The agency should then decide upon and describe what it is purchasing or funding (whether that is a service or something else). This should be informed by a needs analysis that draws upon:

  • The objectives sought.
  • Information on the effectiveness of Government interventions (e.g. evaluations).
  • Any relevant national standards or legal requirements.
  • Appropriate analysis, including an assessment of the needs of the users of the service.
  • An understanding of the NGOs available to offer services.
  • Consultation with ultimate users, NGOs, potential providers, and other stakeholders. The importance of meaningful consultation within the context of policy development and needs assessment has been consistently highlighted by voluntary organisations, iwi/Maori and NGOs.

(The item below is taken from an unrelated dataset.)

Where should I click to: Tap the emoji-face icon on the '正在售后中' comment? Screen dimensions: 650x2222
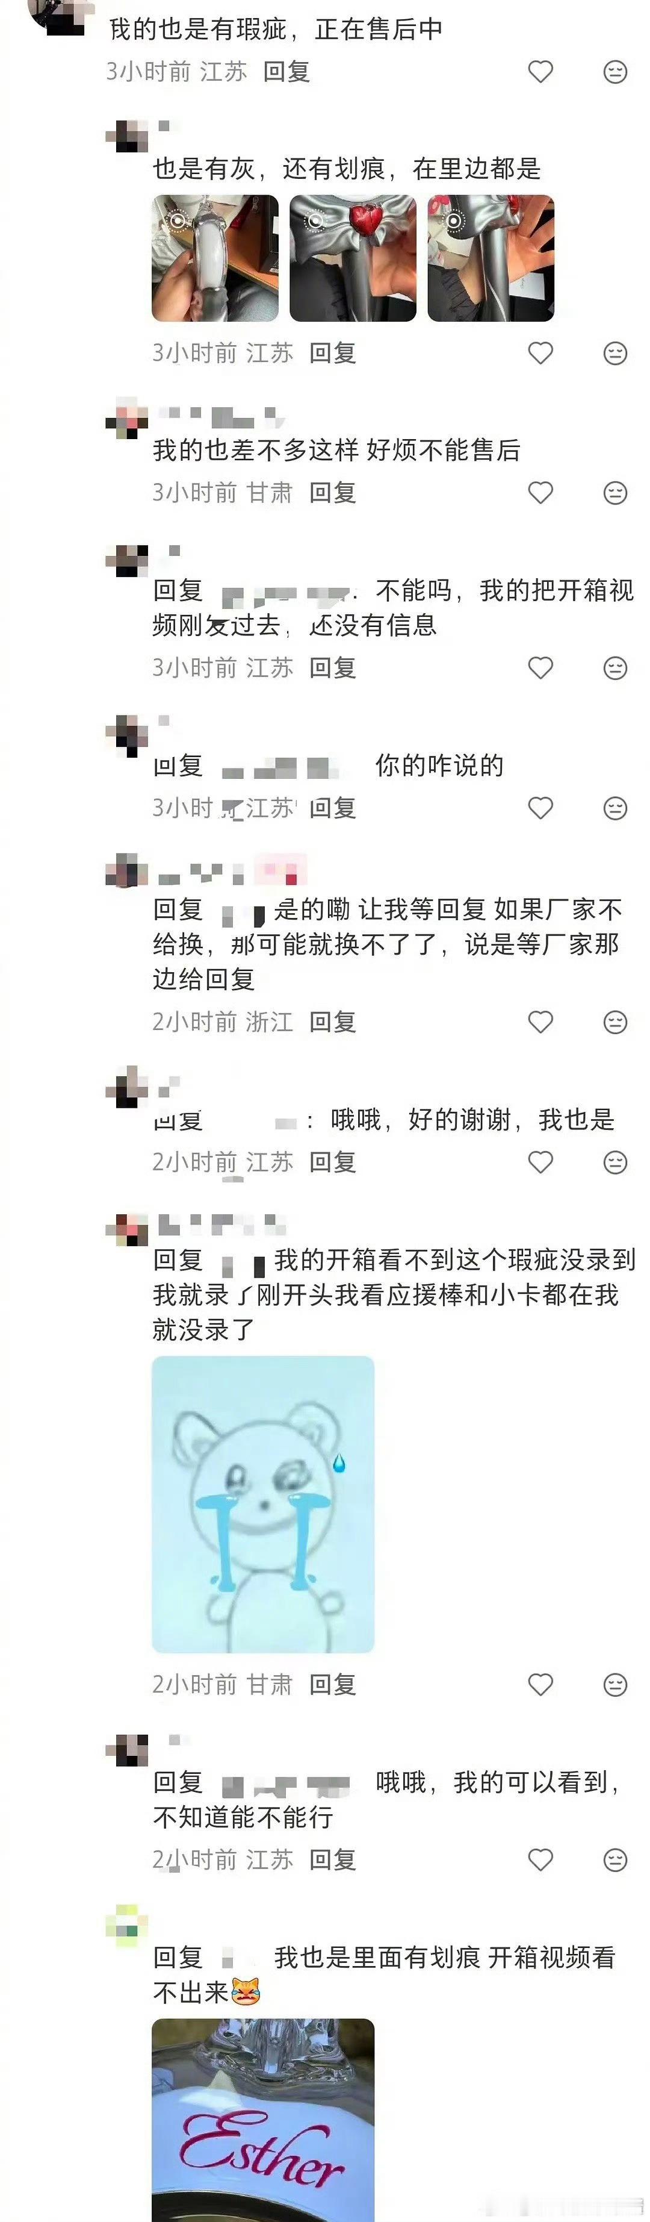[615, 72]
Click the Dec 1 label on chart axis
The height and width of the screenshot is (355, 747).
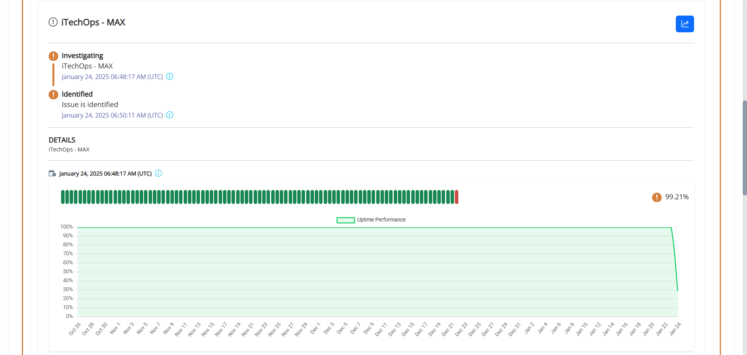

The desired outcomes should inform the entire contracting process. Each Government agency should have a clear view of the way in which services being purchased will contribute to the achievement of the outcomes, and that should be reflected in agreements. This provides important contextual information. It will also provide a reference point for reviewing the effectiveness of the service delivery, for agreeing any changes to the contract should they be needed, and for evaluation.

The typical funding arrangement is where one or more Government agencies pay an NGO for the provision of a set of services, often to a third party. In some cases the purchasing agency will have a clear idea of the nature and quality of service that it wants to purchase from an NGO, based on a realistic and robust needs analysis, involving appropriate consultation. In such cases negotiations with the NGO are likely to be around the details of the service to be provided. In the absence of a robust need analysis there is a risk of a mismatch between a Government agency’s views of what services are necessary, and those of the NGOs they deal with. The Government agency may purchase an existing service that provides a starting point for thinking about the desired service, although this should not constrain it from considering new ways of achieving its objectives. The Government agency may also have to purchase services that comply with relevant national standards, and may also need to maintain national consistency in the delivery of services.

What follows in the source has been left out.